### Exercise set
1. Do these statements agree with the forum post about Buddy's first birthday? (a) Buddy's actual birthday falls on a Wednesday. (b) The poster took Titus along when moving out. (c) Buddy was already clever as a young pup. Answer yes or no for each, quoting the deciding words.
2. Could you pick up the forum post about Buddy's first birthday where it stops and continue writing it?

# Happy BDAY Bud Man!!!! :) :) :) :) :) :) :) Lotta pics!



## AdrianVall (May 10, 2010)

WOOOOOO HOOOOOOOOOOOOOOOOOOOOOOOO!!!

Well guys, as crazy tough as it has been... we have finally gotten through the first year of Buddy's life!! This has been the craziest dog that I have EVER encountered, but OMG, I love him to death. He is soooooo very attached to me. Everytime I come on the computer to talk to you guys, he's always by my side. He loves my fiance' too, but I just have that very special bond with him. He is so incredibly smart, and training has been great with him. He was dumb as a log as a pup, but somehow as he got older, he turned into a genius! LOL. He's an awesome dog. There's not enough money in this world that could seperate me from him. My parents have a boxer who turns 9 or 10 this year that I grew up with, and Buddy reminds me of him in every way shape and form. I also had a very special bond with Titus (parents boxer) but when I moved out, I obviously had to leave without him. That was 2 years ago though, so now that I have Buddy, he's really filled that void in my life without Titus. 

Anyway, enough mumble jumble. His real birthday is on Wednesday, but we decided to celebrate this weekend instead. I had my parents and sister come over, and we grilled out and watched the dogs hang out.

So without further ado, here's 1 year old Buddy!  And Odin was enjoying Buddy's BDay just as much! LOL.

"Yumz, we getz wutermelon! Nom, nom, NOM!"



















"Hey yu! Whyz' u in mah pool fool!"




























"Muh ball!"










"Okz, I eat da wutermelon, N yu playz' in da wuter!"










Have you guys ever seen a cuter wet puppy? Cause, well, quite honestly, I don't think I have!! Odin wins that trophy! LOL!

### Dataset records
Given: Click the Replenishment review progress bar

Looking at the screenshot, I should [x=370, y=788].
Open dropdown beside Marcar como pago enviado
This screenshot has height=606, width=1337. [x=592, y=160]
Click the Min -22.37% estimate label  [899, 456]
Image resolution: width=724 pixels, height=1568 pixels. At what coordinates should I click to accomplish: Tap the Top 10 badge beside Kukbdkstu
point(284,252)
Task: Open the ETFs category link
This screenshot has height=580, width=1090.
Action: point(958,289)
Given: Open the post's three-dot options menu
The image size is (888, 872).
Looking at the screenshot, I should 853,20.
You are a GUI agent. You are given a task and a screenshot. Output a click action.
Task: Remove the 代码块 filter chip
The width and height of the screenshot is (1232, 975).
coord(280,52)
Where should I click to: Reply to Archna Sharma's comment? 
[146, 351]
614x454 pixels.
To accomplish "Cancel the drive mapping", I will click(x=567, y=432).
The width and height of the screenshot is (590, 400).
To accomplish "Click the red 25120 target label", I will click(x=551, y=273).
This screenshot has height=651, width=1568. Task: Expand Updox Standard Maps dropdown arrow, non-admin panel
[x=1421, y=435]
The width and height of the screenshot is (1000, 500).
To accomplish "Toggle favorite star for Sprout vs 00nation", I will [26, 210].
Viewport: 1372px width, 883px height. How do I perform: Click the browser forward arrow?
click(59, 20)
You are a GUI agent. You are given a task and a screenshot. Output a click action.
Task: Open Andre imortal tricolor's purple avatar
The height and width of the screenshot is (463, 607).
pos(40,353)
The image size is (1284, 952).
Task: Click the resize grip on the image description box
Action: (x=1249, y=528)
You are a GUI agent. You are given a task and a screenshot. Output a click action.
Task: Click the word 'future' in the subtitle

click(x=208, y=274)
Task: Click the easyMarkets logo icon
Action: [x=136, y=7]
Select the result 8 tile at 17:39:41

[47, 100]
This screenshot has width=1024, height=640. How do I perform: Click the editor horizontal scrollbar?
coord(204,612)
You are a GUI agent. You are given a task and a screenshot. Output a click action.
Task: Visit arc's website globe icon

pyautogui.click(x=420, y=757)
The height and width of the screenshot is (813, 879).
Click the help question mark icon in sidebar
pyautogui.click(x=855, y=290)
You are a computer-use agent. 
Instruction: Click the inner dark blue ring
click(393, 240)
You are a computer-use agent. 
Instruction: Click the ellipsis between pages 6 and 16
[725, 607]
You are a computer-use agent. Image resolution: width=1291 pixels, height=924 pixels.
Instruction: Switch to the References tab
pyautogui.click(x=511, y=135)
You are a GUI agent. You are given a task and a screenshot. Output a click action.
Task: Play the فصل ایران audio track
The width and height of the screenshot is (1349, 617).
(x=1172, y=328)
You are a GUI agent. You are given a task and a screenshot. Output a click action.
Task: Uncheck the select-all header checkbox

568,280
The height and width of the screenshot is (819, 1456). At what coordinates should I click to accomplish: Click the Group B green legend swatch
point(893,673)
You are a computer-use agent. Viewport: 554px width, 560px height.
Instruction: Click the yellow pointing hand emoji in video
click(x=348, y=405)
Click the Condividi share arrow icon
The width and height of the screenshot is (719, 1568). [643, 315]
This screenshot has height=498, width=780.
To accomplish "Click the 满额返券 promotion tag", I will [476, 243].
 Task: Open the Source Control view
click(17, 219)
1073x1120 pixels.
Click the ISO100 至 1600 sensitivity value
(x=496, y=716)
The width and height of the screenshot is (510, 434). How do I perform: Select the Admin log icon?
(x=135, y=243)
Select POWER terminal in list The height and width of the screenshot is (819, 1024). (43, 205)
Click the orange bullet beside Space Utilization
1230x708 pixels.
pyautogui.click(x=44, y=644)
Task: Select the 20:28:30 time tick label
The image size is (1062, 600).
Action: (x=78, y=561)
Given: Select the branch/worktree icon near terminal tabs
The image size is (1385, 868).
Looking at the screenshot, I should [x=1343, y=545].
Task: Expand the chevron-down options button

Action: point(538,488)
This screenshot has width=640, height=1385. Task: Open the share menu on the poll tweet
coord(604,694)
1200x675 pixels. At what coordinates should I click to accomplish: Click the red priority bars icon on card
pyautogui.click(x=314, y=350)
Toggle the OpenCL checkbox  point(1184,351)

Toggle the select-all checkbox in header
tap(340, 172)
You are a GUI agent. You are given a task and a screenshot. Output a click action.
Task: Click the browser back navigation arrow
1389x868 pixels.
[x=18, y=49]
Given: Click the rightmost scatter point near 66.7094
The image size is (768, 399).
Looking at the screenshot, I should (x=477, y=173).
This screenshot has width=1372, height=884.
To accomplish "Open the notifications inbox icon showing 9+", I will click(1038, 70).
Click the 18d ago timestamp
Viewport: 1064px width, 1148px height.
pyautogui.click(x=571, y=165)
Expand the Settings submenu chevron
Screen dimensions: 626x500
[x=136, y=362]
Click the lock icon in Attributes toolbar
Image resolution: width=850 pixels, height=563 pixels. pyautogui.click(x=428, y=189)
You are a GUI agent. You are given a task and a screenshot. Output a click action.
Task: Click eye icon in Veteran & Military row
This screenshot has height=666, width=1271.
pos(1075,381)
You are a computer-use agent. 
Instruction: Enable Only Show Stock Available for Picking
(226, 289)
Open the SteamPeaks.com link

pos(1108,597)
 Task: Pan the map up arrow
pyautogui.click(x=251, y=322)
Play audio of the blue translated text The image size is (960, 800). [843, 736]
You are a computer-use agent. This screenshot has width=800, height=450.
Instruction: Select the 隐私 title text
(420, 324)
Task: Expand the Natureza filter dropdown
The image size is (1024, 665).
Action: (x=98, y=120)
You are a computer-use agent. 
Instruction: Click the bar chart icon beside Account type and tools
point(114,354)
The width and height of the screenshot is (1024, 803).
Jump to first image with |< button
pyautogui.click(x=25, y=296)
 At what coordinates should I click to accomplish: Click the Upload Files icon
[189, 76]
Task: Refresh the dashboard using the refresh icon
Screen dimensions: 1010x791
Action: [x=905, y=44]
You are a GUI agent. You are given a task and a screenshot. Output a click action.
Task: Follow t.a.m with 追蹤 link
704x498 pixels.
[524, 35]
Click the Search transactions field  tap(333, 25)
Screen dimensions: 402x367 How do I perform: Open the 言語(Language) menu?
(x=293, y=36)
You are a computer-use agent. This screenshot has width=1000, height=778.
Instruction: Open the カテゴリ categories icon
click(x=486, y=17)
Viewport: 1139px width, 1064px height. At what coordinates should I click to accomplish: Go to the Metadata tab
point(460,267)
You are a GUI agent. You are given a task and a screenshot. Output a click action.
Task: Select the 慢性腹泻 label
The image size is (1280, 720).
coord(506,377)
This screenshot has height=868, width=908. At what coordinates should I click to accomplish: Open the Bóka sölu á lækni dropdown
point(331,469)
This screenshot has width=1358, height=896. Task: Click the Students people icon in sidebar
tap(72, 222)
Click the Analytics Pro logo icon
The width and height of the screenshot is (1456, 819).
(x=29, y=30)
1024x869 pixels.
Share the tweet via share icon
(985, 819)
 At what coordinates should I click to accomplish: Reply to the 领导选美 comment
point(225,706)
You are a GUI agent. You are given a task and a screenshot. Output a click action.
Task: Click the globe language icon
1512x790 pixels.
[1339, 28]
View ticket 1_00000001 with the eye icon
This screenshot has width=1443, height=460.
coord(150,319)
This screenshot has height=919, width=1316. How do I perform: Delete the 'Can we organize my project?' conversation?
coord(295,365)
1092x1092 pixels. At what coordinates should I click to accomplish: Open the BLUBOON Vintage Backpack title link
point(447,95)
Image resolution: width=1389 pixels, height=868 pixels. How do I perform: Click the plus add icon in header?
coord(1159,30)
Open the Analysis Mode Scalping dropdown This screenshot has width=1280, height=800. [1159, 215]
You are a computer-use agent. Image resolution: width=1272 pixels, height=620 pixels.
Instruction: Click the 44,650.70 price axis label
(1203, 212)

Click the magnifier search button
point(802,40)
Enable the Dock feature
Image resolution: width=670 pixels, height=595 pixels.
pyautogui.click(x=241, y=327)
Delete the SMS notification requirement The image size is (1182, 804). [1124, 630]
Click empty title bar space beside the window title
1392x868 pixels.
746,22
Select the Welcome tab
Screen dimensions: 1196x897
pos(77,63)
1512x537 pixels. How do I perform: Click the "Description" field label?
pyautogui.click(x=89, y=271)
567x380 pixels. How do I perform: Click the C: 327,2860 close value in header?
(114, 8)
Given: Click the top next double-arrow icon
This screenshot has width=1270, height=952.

### In response
1.
(a) Yes: "His real birthday is on Wednesday, but we decided to celebrate this weekend instead."
(b) No: "when I moved out, I obviously had to leave without him."
(c) No: "He was dumb as a log as a pup"

2.
And, here's to the Bud Man! Happy birthday big guy! It has been one HECK of a year with this guy. I almost gave up on him when he was a just a little puppy, but I am so thankful to God that I didn't. Not only is he an incredible protector of my home/family, he is my true best friend. 










Me and Bud!


----------



## Melina (Feb 20, 2010)

Aww  Happy Birthday, Bud! Cute photos/captions


----------



## Cassidy's Mom (Mar 30, 2003)

Happy birthday Bud!!! :birthday:


----------



## Cluemanti (Jun 25, 2010)

Happy Birthday, thanks for sharing!


----------



## bianca (Mar 28, 2010)

Happy Birthday Bud! Love the watermelon pic's!


----------



## Trina (Sep 11, 2009)

Happy Birthday, looks like a heckuva party!


----------



## Courtney (Feb 12, 2010)

cool pictures! they obviously had a great b-day!


----------



## jakeandrenee (Apr 30, 2010)

Happy birthday!


----------



## AdrianVall (May 10, 2010)

Thanks guys! He had a great BDAY party.  Oh, and its now official. Buddy is one year old as of yesterday!


----------



## Bridget (Apr 5, 2004)

Happy Birthday Buddy!! I am so happy for you that you are enjoying your dog so much. I was a little confused for a minute because I thought Buddy was the GSD.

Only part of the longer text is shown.